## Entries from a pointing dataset
+--
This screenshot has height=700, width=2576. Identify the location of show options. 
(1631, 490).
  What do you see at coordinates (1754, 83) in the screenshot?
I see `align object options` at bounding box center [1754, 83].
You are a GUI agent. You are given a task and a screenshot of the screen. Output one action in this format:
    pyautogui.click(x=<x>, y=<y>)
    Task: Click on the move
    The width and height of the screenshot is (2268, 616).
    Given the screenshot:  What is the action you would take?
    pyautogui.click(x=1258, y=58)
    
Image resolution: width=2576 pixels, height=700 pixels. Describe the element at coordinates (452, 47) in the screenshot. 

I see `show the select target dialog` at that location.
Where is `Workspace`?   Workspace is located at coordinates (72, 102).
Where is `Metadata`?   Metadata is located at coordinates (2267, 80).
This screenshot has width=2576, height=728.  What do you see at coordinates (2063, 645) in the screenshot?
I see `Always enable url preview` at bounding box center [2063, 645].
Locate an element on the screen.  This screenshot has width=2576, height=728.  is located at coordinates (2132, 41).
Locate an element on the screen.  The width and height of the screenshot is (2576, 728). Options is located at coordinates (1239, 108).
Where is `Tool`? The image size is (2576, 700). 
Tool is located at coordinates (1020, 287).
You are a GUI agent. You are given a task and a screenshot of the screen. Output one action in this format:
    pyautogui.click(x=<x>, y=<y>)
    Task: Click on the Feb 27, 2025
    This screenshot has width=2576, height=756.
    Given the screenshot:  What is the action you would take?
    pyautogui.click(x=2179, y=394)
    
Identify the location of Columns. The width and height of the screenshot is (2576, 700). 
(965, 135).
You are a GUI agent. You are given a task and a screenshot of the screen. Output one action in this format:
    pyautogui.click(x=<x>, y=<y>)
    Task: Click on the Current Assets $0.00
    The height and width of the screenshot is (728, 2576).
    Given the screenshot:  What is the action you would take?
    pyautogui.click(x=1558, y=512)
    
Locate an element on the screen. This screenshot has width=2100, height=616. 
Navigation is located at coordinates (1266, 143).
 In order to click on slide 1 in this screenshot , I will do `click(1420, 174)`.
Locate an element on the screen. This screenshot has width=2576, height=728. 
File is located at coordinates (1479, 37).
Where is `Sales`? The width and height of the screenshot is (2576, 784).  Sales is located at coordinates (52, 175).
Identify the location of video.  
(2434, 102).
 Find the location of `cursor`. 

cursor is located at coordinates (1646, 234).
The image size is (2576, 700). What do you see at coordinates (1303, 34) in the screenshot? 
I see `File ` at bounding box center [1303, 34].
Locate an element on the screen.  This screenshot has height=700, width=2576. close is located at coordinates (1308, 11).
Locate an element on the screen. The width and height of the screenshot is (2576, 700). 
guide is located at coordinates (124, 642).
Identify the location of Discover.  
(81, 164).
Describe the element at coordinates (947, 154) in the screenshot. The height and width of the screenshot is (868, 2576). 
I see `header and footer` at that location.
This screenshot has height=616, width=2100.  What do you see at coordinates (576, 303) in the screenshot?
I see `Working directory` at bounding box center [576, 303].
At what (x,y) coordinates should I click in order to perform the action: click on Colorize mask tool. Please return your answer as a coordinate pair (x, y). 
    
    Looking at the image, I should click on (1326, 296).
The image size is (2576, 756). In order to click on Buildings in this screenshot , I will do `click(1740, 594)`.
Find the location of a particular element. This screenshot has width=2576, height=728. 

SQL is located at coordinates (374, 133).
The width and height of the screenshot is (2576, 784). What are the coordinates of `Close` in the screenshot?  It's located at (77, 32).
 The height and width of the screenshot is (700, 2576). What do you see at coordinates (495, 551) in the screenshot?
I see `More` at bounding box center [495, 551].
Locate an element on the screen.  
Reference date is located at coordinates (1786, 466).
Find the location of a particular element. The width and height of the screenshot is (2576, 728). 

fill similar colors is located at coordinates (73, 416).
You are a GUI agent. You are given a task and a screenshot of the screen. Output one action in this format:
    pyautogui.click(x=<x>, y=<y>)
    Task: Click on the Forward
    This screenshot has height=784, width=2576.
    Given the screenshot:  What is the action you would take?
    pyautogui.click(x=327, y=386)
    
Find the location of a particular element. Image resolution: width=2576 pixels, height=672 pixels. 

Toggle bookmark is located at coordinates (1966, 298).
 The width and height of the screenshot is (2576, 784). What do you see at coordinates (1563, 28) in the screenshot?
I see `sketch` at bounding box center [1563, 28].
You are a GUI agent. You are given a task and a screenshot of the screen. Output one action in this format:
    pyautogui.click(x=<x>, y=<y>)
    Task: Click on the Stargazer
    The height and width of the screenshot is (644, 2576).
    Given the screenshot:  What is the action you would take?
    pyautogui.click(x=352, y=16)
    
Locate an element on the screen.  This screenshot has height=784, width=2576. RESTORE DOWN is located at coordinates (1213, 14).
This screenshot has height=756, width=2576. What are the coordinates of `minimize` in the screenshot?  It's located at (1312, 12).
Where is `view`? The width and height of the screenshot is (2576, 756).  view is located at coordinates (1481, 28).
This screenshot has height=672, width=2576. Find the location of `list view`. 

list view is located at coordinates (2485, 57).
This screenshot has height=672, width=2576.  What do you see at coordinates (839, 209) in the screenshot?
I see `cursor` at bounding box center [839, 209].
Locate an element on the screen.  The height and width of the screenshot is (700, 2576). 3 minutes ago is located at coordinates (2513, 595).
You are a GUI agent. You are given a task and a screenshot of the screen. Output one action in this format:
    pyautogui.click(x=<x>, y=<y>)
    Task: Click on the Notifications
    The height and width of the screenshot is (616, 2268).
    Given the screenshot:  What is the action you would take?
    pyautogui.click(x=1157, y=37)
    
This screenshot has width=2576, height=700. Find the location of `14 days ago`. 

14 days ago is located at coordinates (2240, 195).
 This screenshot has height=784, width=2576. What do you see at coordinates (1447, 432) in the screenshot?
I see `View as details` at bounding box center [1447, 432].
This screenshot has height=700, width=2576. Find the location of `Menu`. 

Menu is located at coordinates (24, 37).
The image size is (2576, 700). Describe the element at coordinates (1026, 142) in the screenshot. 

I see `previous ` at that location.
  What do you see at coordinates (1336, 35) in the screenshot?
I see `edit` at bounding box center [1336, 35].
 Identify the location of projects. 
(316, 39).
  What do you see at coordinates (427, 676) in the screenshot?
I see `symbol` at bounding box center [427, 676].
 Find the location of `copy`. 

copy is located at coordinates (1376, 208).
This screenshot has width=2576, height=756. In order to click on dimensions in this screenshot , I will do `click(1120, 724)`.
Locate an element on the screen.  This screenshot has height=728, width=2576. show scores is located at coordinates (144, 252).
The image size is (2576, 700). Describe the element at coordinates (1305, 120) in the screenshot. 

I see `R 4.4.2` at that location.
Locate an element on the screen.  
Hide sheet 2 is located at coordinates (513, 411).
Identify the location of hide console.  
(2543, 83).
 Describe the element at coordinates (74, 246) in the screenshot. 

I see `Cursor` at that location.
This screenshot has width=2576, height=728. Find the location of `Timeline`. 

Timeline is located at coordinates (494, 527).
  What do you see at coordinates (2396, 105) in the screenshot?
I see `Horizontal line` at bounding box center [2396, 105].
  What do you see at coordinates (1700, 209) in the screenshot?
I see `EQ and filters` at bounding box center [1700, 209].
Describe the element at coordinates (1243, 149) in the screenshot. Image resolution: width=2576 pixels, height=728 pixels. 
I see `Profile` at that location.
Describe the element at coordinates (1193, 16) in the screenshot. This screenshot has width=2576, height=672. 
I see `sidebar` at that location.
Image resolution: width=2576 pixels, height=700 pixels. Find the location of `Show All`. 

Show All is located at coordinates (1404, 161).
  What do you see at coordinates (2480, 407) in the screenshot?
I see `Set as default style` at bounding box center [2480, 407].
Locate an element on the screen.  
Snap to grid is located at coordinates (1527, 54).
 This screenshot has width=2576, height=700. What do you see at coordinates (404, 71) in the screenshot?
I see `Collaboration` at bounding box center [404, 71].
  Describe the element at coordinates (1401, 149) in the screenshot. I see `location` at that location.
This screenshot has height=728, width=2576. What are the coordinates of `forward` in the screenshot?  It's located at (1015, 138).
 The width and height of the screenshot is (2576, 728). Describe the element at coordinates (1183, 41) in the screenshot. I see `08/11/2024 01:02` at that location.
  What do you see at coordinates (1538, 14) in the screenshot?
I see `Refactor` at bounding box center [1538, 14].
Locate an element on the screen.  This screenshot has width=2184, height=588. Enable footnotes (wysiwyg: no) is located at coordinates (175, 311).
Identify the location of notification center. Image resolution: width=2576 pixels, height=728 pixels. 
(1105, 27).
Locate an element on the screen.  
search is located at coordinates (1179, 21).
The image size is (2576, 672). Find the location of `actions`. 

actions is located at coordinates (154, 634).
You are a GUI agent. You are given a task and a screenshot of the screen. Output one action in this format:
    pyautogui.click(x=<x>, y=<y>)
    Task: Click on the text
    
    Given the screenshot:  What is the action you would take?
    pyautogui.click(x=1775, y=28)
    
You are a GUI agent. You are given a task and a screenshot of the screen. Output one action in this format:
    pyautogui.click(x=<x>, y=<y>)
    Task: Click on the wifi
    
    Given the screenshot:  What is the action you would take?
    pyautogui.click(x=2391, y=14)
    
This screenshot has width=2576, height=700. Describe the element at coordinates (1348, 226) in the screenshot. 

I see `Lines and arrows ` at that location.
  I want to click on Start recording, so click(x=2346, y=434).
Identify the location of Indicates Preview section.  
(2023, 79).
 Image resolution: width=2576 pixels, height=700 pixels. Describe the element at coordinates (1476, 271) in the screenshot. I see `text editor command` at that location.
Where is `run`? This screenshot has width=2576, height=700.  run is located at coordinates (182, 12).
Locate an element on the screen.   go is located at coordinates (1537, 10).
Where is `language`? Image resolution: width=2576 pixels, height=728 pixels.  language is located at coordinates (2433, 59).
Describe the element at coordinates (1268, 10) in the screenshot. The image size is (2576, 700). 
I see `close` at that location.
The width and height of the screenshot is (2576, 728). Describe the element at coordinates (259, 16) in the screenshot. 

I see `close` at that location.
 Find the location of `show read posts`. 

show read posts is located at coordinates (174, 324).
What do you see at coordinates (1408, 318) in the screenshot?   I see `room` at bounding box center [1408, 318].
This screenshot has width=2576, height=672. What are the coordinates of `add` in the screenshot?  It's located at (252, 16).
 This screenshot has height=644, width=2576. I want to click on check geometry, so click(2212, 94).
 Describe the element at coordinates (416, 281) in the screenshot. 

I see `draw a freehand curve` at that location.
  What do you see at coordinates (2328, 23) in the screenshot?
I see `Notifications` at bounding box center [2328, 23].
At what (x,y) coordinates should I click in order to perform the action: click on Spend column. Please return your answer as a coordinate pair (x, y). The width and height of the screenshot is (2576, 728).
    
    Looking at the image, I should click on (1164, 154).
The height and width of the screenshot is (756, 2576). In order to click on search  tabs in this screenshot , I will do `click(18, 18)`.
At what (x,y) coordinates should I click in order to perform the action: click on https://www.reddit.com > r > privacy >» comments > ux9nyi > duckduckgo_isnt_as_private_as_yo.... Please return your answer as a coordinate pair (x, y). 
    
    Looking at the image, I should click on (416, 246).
+--
## Request
Pick out each line of the entries above that contains the word "actions". Letter case matters when matching.

## Answer to this problem
The image size is (2576, 672). Find the location of `actions`. 
actions is located at coordinates (154, 634).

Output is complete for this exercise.